Потом мысль Алексея перенеслась сразу к дням боев за свою Родину. В памяти встал тусклый, в багровом дыму вечер, мост над рекой, развилка дорог, перед нею, в окопчиках, восемь советских солдат, а за спиной у них - вся родная земля, свое государство… Успеют ли подойти, закрепить за собой мост наши войска? Вражеские мины рвутся и справа и слева, все ближе… И вот солдат уже только пятеро… Трое. Двое. Один Алексей… А мост стоит заминированный, готовый к взрыву. Приказано: последнему взорвать. Алексей держит в одной руке коробок, в другой - спичку, но чиркнуть боится: может быть, как раз в эту-то минуту из-за поворота и покажутся наши танки? А если его самого убьют прежде? Тогда и мост останется целым, и немцы пройдут… "Не убьют, - шепчет Алексей, - не убьют, раз я остался один за этот мост ответчик. Шалишь…"
…После гудка, перемолвившись с Иваном Андреевичем и кипя заранее азартом предстоящей схватки - он был убежден, что Никулин встретит его недружелюбно, - Алексей пошел в контору силовой, где занимался Никулин.
Тот, в ожидании, сидел один, заранее выложив на стол высокую стопку скоросшивателей.
- Прекрасно, прекрасно! Я рад, - заговорил он, поднимаясь и выходя из-за стола навстречу Алексею. - Приветствую вас! Контроль со стороны партийной организации - это прежде всего помощь в работе. Не так ли?
Алексей ожидал чего угодно, но отнюдь не таrого начала. Он даже слегка растерялся.
- Ну, ясно… - сказал он, не находя причин возражать.
- Я вас очень попрошу… Впрочем, что же я… Садитесь к столу, прошу вас… Да, я вас очень прошу, товарищ Худоногов, оказать мне помощь в следующем…
- Позвольте, товарищ Никулин… - начал было Алексей, который вовсе не намерен был уступать ему инициативу в разговоре.

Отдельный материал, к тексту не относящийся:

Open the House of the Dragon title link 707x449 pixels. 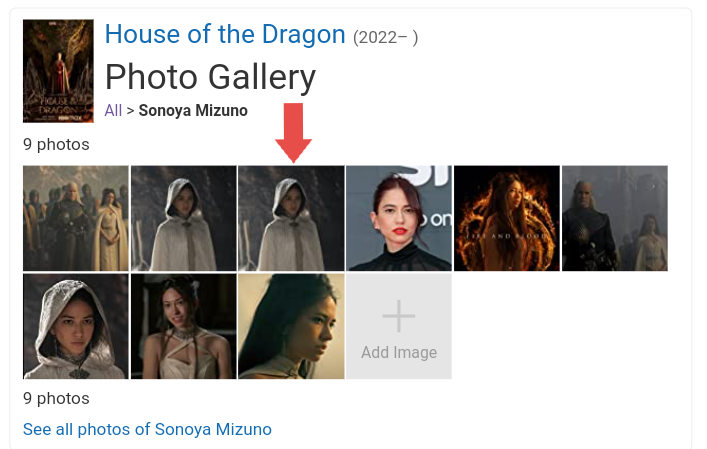[224, 34]

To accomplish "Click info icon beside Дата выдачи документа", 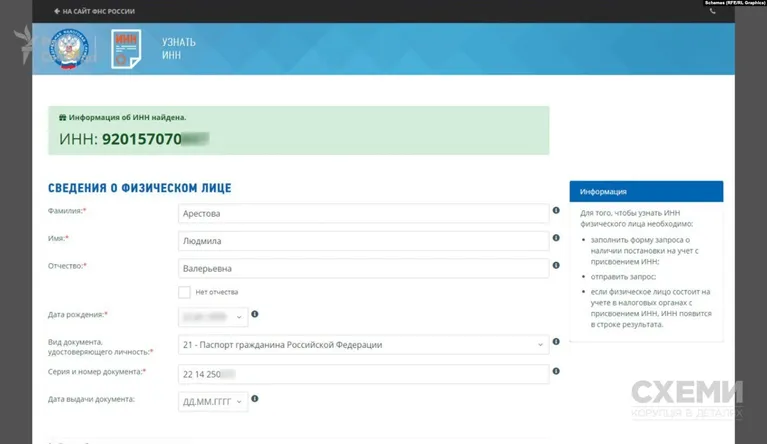I will 255,399.
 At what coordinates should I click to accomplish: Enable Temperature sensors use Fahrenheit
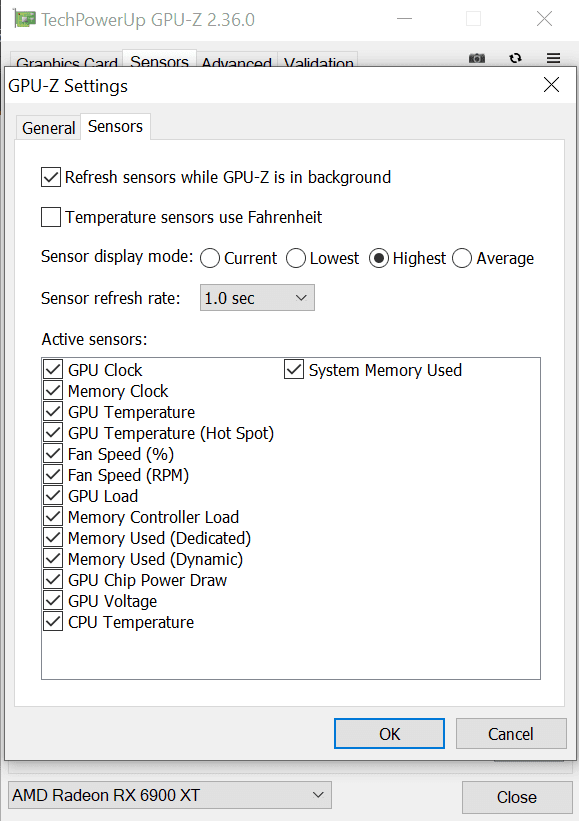click(x=51, y=217)
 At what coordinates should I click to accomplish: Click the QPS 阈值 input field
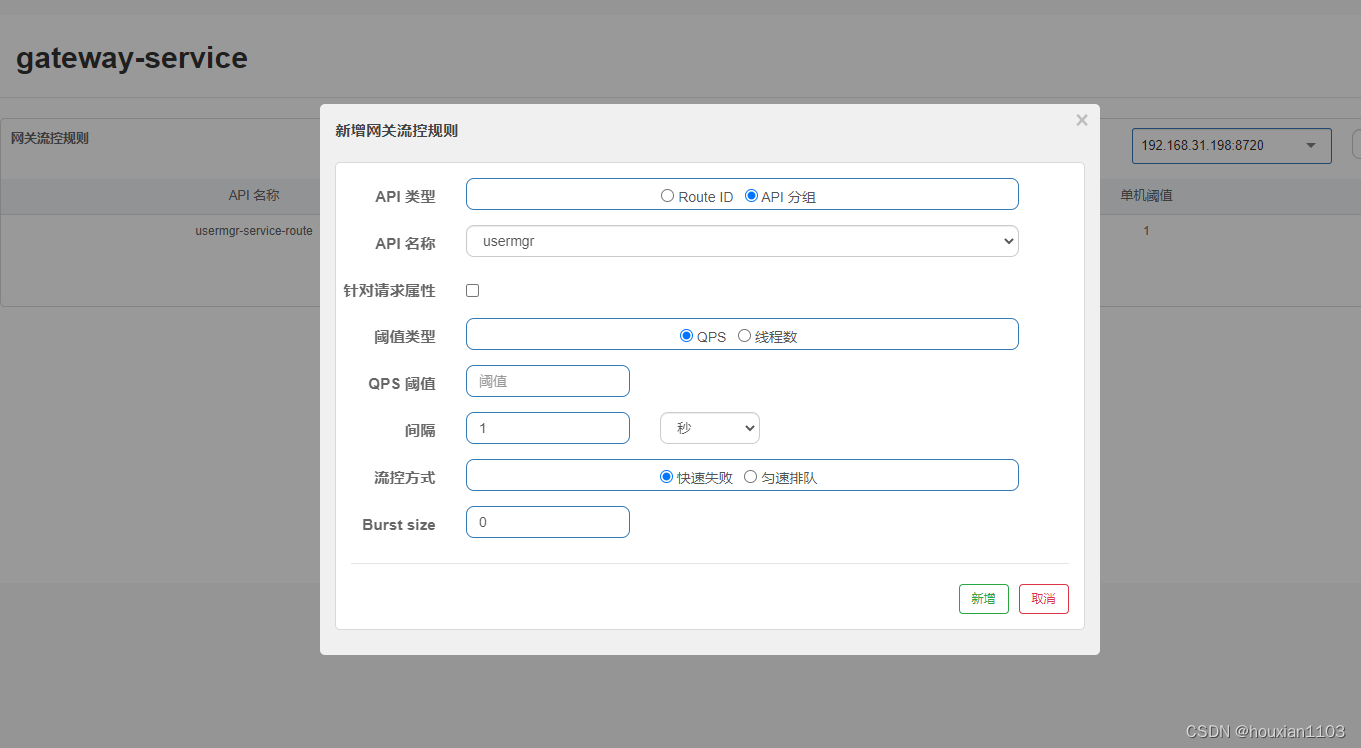tap(548, 381)
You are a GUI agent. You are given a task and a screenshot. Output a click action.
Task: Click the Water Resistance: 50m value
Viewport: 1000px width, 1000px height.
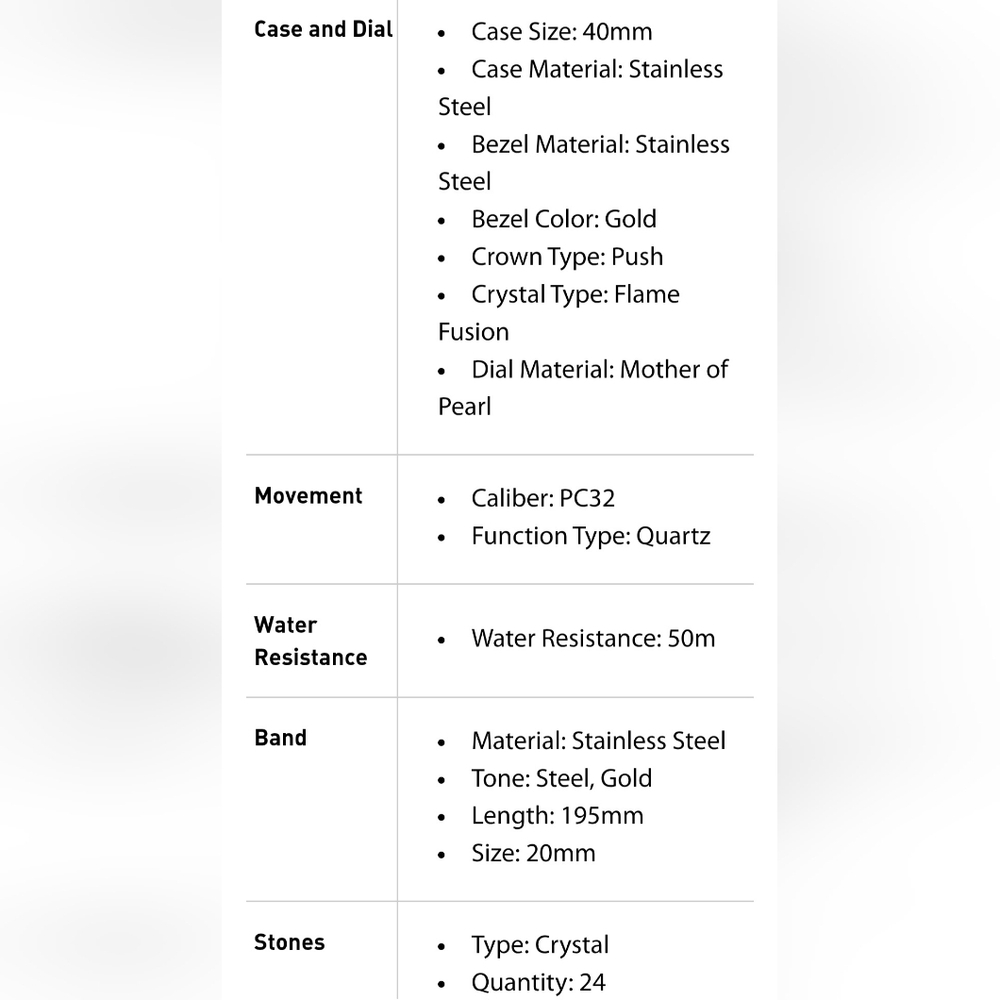(593, 638)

- Простите, одну минуточку. - Никулин коротким жестом выбросил из кармана на стол плоскую папиросную коробку. - Курите? Нет? Прошу прощения, я сам… - Он стиснул папиросу зубами, точь-в-точь так, как держал тогда сосновую щепочку. Заметив это, Алексей чуть улыбнулся. - Я прошу вас оказать мне помощь в следующем. Технический совет у нас на лесозаводе работает крайне неудовлетворительно. Я дважды писал докладные записки. - Он потянулся к стопке скоросшивателей.
- А я пришел…
- …проверить мою работу в области рационализации и изобретательства, - закончил за гостя Никулин, нащупывая спички в кармане. - Я знаю. Но, дорогой мой, эти же вопросы тесно связаны с деятельностью технического совета. - И он отложил незакуренную папиросу в сторону, что означало: "Как вы этого не понимаете?"
- Технический совет - одно…
- …а функции, возложенные на Никулина, - другое, - подхватил опять Никулин. - Совершенно согласен с вами. Но ведь всякая функция суть явление, зависящее от другого и изменяющееся по мере изменения этого другого явления. Так или не так?
- Не знаю, так или не так, а… - Алексей уже злился, что Никулин не дает ему закончить ни одной фразы.
- То есть как это: "Не знаю, так или не так"? - с изумлением вскричал Никулин. - Так! И только так! Я вам это очень легко докажу.
- Я сейчас пришел по другому делу, Борис Михайлович, - твердо сказал Алексей. - Партийное бюро мне поручило…
- Совершенно верно. Мы с вами отвлеклись. - Никулин с наслаждением закурил папиросу и шутя погрозил Алексею пальцем. - Но мы к этому вопросу с вами вернемся, непременно вернемся. Итак, сейчас, поскольку вы настаиваете, - к делу. Я вас попрошу ознакомиться с моими докладными записками, затем просмотреть вот эти таблицы и объяснительную записку к ним - это отчет за первое полугодие - и, если желаете, все эти папки, - Никулин с треском провел ногтем среднего пальца по их корешкам.
- Мне хотелось сначала поговорить… - успел сказать Алексей.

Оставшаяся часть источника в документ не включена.